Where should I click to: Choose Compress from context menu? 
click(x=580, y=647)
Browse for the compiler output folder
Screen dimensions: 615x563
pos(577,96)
***
• Problem description:
Swap "Compress" for "Extract" throughout the records and give the lines again with nothing else changed.

• Complete response:
Where should I click to: Choose Extract from context menu? 
click(x=580, y=647)
Browse for the compiler output folder
Screen dimensions: 615x563
pos(577,96)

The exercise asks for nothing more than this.